> _本文_:

■ ■ ■ ■

『鏡の伝説』J・プリッグス & F・D・ピートより
脳の非線形な特質について研究している人たちにとっては、記憶がどのように蓄えられ、取り出されるかは最大の関心事です。何年か前、有名な神経生理学者カール・プリグラムは、脳はホログラム的に記憶を蓄えているのではないかという仮説を提示しました。実験や患者の治療から、脳がある程度損傷しても長期の記憶は残ることが知られていました。神経科学者カール・ラシュレイは、迷路を抜けられるようネズミを訓練した後で、脳の一部を切除し、迷路の記憶がどこに蓄えられているかを調べましたが、ついにわからなかったのです。
最近の研究によれば、クルミほどの大きさの海馬状隆起と、それに付随した側面が記憶に関して重要な役割を担っていることが知られています。この部位に損傷を受けると、記憶力が著しく悪化し、長期間の記憶を持てなくなってしまうのです。しかし、だからといって海馬状隆起に記憶が蓄えられているわけではありません。記憶の出し入れに関与しているのです。プリグラムの理論によれば、記憶は脳の特定の場所に蓄えられるのではなく、脳全体に分散して蓄えられているのです。

■ ■ ■ ■

> _記録抜粋_:
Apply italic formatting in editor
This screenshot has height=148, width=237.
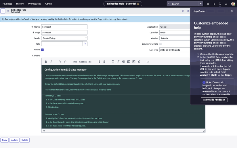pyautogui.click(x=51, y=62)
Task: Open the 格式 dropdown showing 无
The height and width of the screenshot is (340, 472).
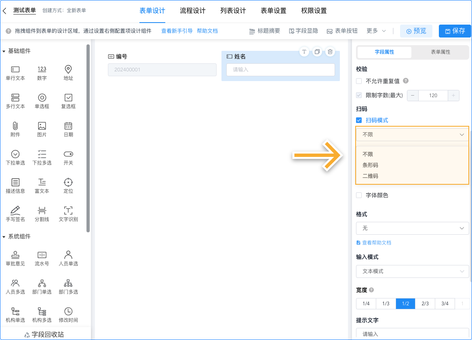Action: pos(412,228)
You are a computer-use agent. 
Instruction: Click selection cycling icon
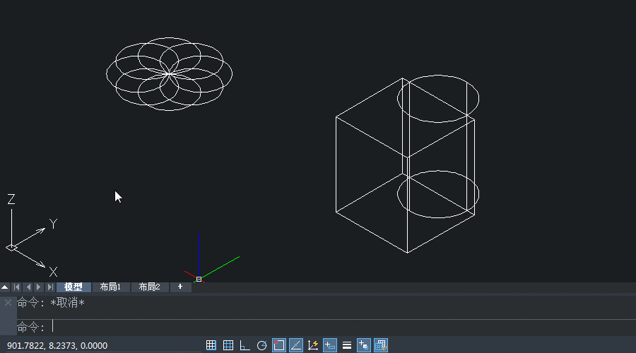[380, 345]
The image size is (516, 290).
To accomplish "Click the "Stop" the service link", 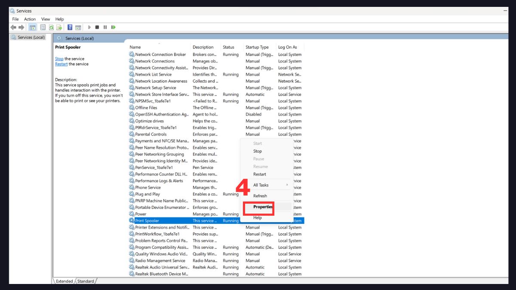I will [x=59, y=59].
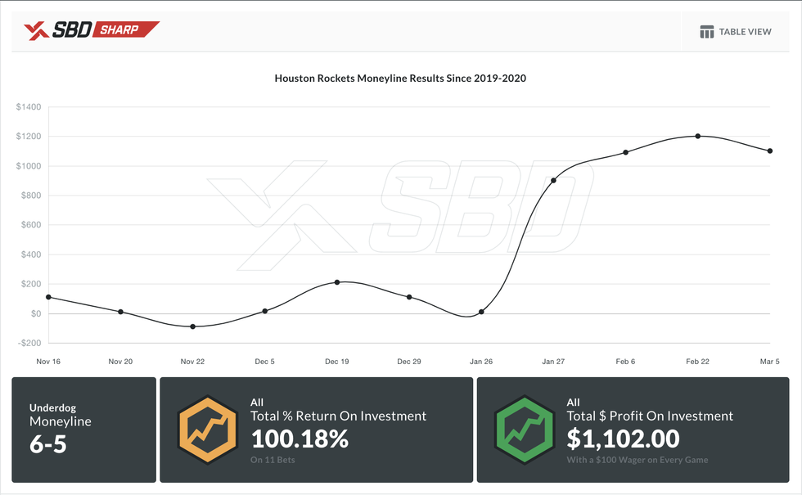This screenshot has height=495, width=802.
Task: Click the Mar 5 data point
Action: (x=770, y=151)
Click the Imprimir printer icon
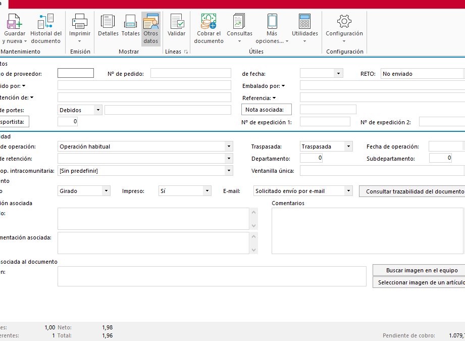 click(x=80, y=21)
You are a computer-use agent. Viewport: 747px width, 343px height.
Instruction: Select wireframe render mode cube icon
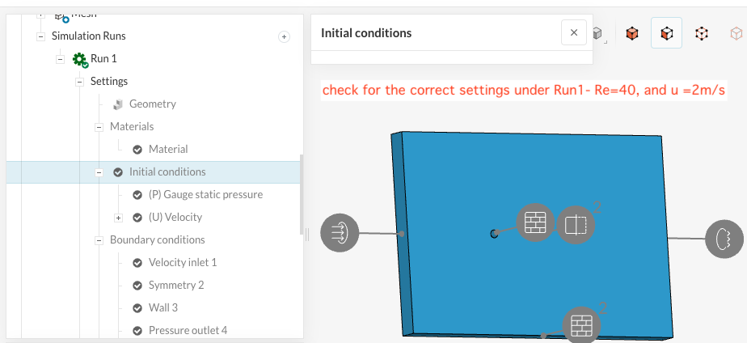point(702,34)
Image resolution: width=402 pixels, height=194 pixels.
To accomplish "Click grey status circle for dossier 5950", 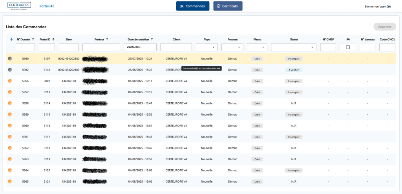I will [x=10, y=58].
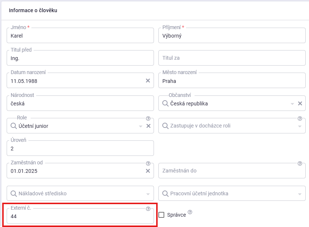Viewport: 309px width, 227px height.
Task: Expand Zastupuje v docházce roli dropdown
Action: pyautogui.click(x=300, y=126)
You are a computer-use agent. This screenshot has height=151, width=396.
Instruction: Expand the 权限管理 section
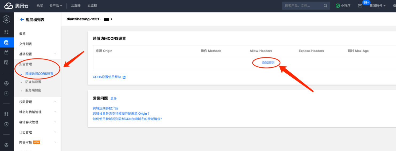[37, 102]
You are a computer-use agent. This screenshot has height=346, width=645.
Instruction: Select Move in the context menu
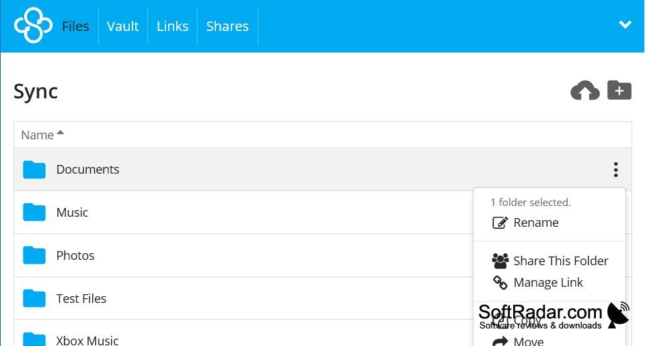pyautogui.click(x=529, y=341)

■ ■ ■ ■

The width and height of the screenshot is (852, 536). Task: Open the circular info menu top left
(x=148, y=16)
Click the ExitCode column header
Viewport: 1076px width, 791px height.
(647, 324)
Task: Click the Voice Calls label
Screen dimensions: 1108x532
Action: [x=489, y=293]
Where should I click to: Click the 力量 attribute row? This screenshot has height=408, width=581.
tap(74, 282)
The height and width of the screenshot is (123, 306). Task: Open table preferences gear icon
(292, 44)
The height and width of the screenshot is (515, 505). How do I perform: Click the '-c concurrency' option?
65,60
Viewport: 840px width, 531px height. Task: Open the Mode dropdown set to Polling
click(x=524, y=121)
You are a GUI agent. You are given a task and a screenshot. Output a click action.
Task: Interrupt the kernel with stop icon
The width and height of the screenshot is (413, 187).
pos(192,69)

■ ■ ■ ■

> _課題内容_: 脳と記憶についての本文を、一字一句変えずにすべて書き写してください。

> _解答例_:
『鏡の伝説』J・プリッグス & F・D・ピートより
脳の非線形な特質について研究している人たちにとっては、記憶がどのように蓄えられ、取り出されるかは最大の関心事です。何年か前、有名な神経生理学者カール・プリグラムは、脳はホログラム的に記憶を蓄えているのではないかという仮説を提示しました。実験や患者の治療から、脳がある程度損傷しても長期の記憶は残ることが知られていました。神経科学者カール・ラシュレイは、迷路を抜けられるようネズミを訓練した後で、脳の一部を切除し、迷路の記憶がどこに蓄えられているかを調べましたが、ついにわからなかったのです。
最近の研究によれば、クルミほどの大きさの海馬状隆起と、それに付随した側面が記憶に関して重要な役割を担っていることが知られています。この部位に損傷を受けると、記憶力が著しく悪化し、長期間の記憶を持てなくなってしまうのです。しかし、だからといって海馬状隆起に記憶が蓄えられているわけではありません。記憶の出し入れに関与しているのです。プリグラムの理論によれば、記憶は脳の特定の場所に蓄えられるのではなく、脳全体に分散して蓄えられているのです。